**Document excerpt**

++++++++

Greeting my dear coder.

 i've read about U&V pipes for the pentium and found out that
 it's not difficult to optimize for the U&V pipe, it's just
 tricky and require abit of thinking. The question now is:

 if i optimize for the Penitum II U&V pipe, will it make
 any different on other Processor such as PIII and PI?

 and where can i get a reference or info on the PAIRING of
 each instruction? how do i find out if x instruction can/can't
 go into either the U or V pipes?

 thank for your time.

Posted on 2001-05-30 23:14:00 by disease_2000
There is a hlp file dealing with optimization in the \masm32\help\ directory. You can also download the Intel optimization manual on intel web site, and the Graphics Programming Black Book at Good luck !

++++++++

**Work order 1**
Summarize the pipe optimization thread in two sentences.
**Work order 2**
Update the pipe optimization thread between "and where can" and "for your time.", inclusive, changing every "instruction" to "opcode".
You can ignore the records.

Saved data entries:
++++++++

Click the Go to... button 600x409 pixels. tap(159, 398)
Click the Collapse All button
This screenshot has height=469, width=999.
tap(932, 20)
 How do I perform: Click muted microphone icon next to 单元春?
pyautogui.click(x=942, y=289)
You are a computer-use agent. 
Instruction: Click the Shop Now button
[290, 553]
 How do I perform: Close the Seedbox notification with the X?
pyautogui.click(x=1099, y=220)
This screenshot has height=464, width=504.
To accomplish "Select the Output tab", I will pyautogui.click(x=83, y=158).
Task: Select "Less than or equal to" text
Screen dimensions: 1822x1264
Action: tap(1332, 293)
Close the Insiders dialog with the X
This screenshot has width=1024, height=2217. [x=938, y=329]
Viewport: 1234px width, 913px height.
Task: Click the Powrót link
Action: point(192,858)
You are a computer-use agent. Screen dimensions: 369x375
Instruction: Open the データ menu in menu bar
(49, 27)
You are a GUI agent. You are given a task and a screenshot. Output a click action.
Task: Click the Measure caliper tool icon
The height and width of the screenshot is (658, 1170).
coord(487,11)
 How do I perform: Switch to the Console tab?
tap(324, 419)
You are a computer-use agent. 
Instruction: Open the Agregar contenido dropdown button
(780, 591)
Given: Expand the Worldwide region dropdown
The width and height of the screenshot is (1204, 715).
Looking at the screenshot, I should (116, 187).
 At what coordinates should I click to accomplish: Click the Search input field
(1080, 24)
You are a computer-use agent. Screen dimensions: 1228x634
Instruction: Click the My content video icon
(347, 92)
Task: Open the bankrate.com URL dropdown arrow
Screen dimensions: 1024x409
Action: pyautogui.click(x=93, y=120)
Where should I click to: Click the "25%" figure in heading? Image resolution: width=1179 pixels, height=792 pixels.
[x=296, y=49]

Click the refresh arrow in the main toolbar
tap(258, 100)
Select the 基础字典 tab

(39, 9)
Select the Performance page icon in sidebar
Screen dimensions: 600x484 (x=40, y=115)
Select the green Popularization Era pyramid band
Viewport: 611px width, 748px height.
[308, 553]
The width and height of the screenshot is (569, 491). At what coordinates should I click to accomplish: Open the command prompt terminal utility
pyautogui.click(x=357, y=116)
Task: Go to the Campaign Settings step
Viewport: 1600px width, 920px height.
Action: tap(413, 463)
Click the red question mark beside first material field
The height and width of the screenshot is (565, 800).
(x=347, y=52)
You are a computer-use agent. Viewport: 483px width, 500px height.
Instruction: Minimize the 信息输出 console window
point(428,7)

++++++++

**Exercise result 1**
Having read about the Pentium's U and V pipes, a poster asks whether optimizing for the Pentium II U&V pipe makes any difference on processors such as the PIII and PI, and where to find information on which instructions can go into the U or V pipe. A reply points to an optimization help file in the \masm32\help\ directory and to the Intel optimization manual on Intel's web site.

**Exercise result 2**
and where can i get a reference or info on the PAIRING of
 each opcode? how do i find out if x opcode can/can't
 go into either the U or V pipes?

 thank for your time.